Given entries Block Start

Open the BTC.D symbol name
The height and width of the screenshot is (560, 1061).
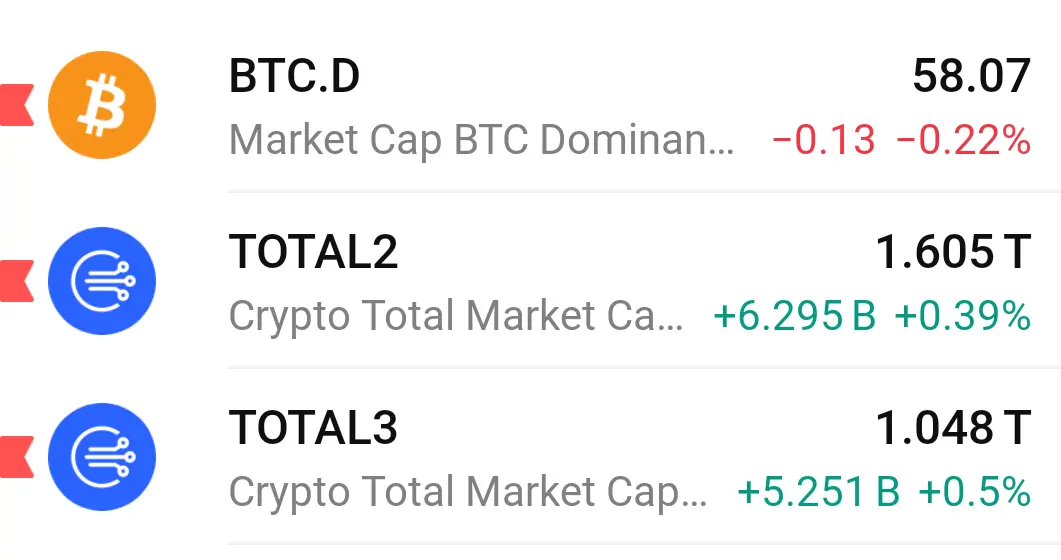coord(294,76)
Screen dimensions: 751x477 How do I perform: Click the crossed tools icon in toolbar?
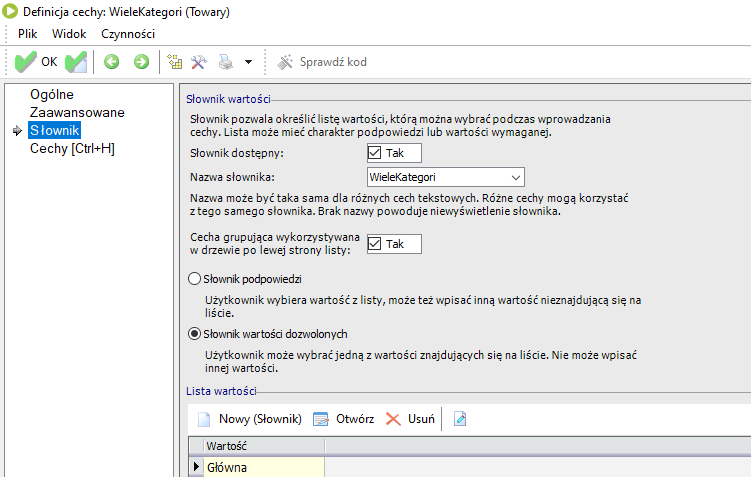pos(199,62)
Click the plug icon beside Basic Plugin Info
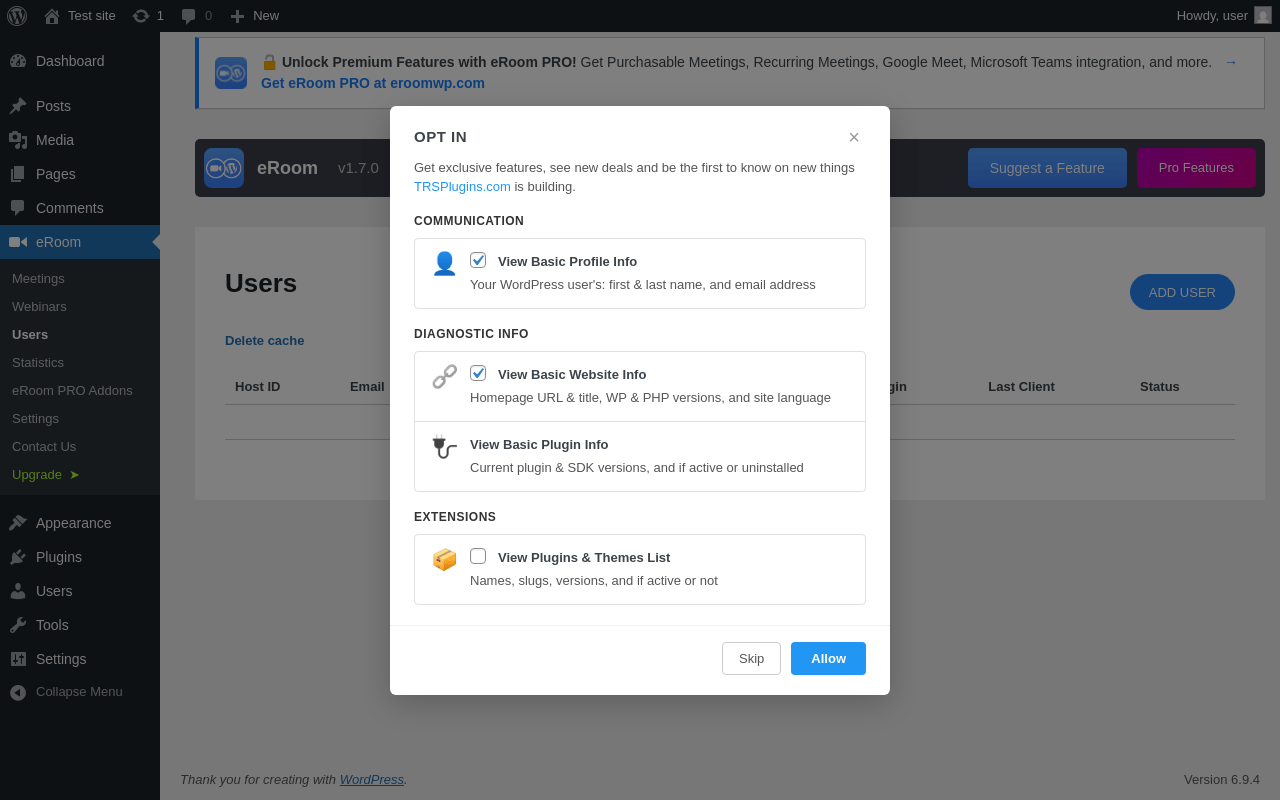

Given entries Block End

__Aim of the exercise__: Set all of the records down once more, letter for letter, with the images removed.

__Answer section__:
Open the BTC.D symbol name
The height and width of the screenshot is (560, 1061).
coord(294,76)
Screen dimensions: 751x477 How do I perform: Click the crossed tools icon in toolbar?
pos(199,62)
Click the plug icon beside Basic Plugin Info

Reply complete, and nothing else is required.